Correspondence Address:
Raghu Radhakrishnan
Department of Oral Pathology, Manipal College of Dental Sciences, Manipal Academy of Higher Education, Manipal – 576 104, Karnataka
India.

Source of Support: None, Conflict of Interest: None

DOI: 10.4103/jcar.JCar_24_20

Abstract
Fibrosis is a pathological state characterized by excessive deposition of the extracellular matrix components leading to impaired tissue function in the affected organ. It results in scarring of the affected tissue akin to an over-healing wound as a consequence of chronic inflammation and repair in response to injury. Persistent trauma of susceptible oral mucosa due to habitual chewing of betel quid resulting in zealous healing of the mucosal tissue is one plausible explanation for the onset of oral submucous fibrosis (OSF). The irreversibility and resistance of collagen to degradation and its high potential to undergo malignant change are a major reason for morbidity in OSF. Hence, early diagnosis and timely treatment are crucial to prevent the progression of OSF to malignancy. This review focuses on the mechanistic insight into the role of collagen cross-links in advancing fibrosis and possible therapeutic targets that bring about a reversal of fibrosis.
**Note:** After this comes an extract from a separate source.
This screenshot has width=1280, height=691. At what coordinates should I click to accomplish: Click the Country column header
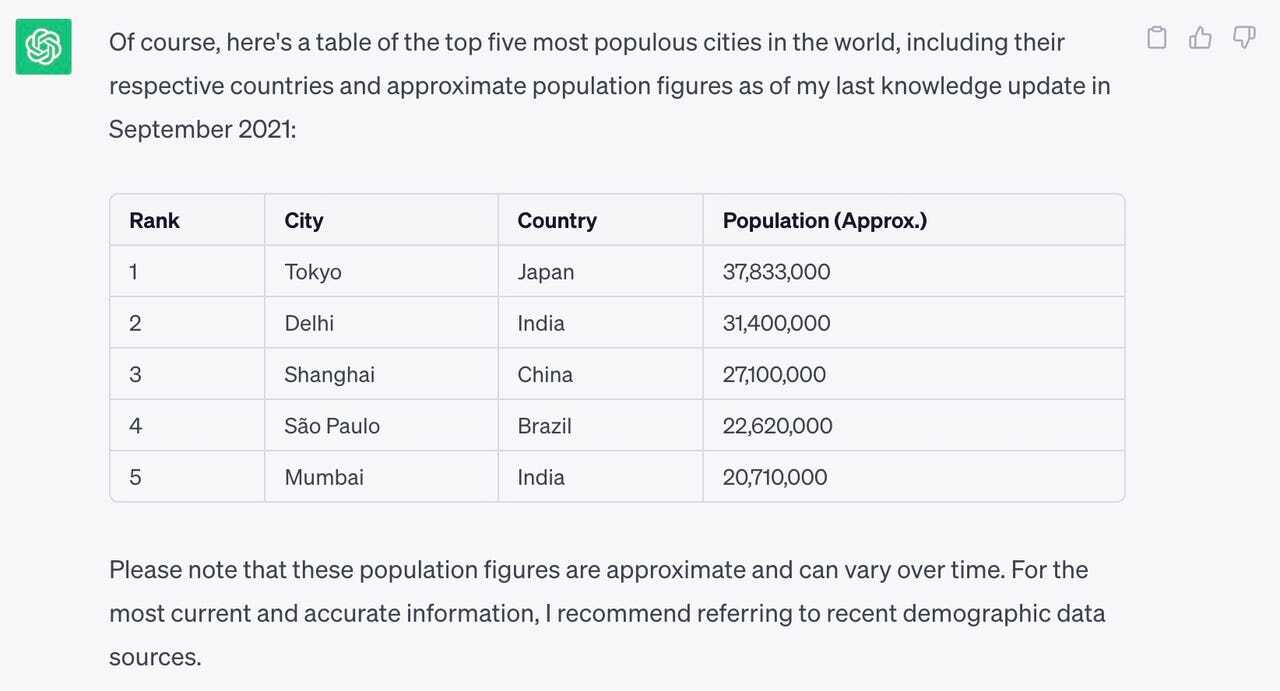click(557, 220)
These options may be beneficial if attempted as a specific therapeutic modality in OSF as is in organ fibrosis. The upregulation of lysyl oxidase and lysyl hydroxylase has been shown to exhibit the higher levels of the hydroxylysine aldehyde-derived cross-links in fibrosis and tumor stroma promoting the tumor cell survival, resistance, and invasion. The in silico analysis highlights the potential drugs that may target the genes regulating collagen crosslinking.
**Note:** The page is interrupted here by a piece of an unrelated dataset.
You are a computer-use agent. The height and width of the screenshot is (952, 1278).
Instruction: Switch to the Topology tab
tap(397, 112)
Keywords: Anti-fibrotic targets, collagen cross-links, fibrosis, oral submucous fibrosis, repair, treatment, wound healing.

How to cite this article:
Shetty SS, Sharma M, Kabekkodu SP, Anil Kumar N V, Satyamoorthy K, Radhakrishnan R. Understanding the molecular mechanism associated with reversal of oral submucous fibrosis targeting hydroxylysine aldehyde-derived collagen cross-links. J Carcinog 2021;20:9

 

How to cite this URL:
Shetty SS, Sharma M, Kabekkodu SP, Anil Kumar N V, Satyamoorthy K, Radhakrishnan R. Understanding the molecular mechanism associated with reversal of oral submucous fibrosis targeting hydroxylysine aldehyde-derived collagen cross-links. J Carcinog [serial online] 2021 [cited 2021 Oct 14];20:9. Available from: https://carcinogenesis.com/text.asp?2021/20/1/9/323799


Introduction
Fibrosis is associated with a chronic inflammatory state as a result of an immune response, tissue remodeling, and repair mechanisms. The release of pro-fibrotic cytokines and growth factors results in the excessive deposition of extracellular components.[1] A similar mechanism is antecedent in oral submucous fibrosis (OSF), a chronic debilitating condition of the oral cavity, oropharynx, hypopharynx, and upper two-thirds of the esophagus, characterized by generalized submucosal fibrosis, marked rigidity, and inability to open the mouth.[2],[3] Reportedly, 7%–13% of OSF has the potential to undergo malignant transformation.[4],[5] The existing evidence suggests that the deregulation in collagen remodeling results in OSF.[3] Therefore, an increase in collagen synthesis in association with decreased collagen degradation is one of the plausible causes for the onset of this condition. Many biological pathways and molecular mechanisms are implicated in the initiation of fibrosis.[6] A wide range of treatment modalities such as surgical therapy, drug management, and physiotherapy has been attempted with varying degrees of benefit but none can halt or reverse the fibrosis completely. The early diagnosis and sequentially early treatment of OSF are crucial to prevent its progression to malignancy.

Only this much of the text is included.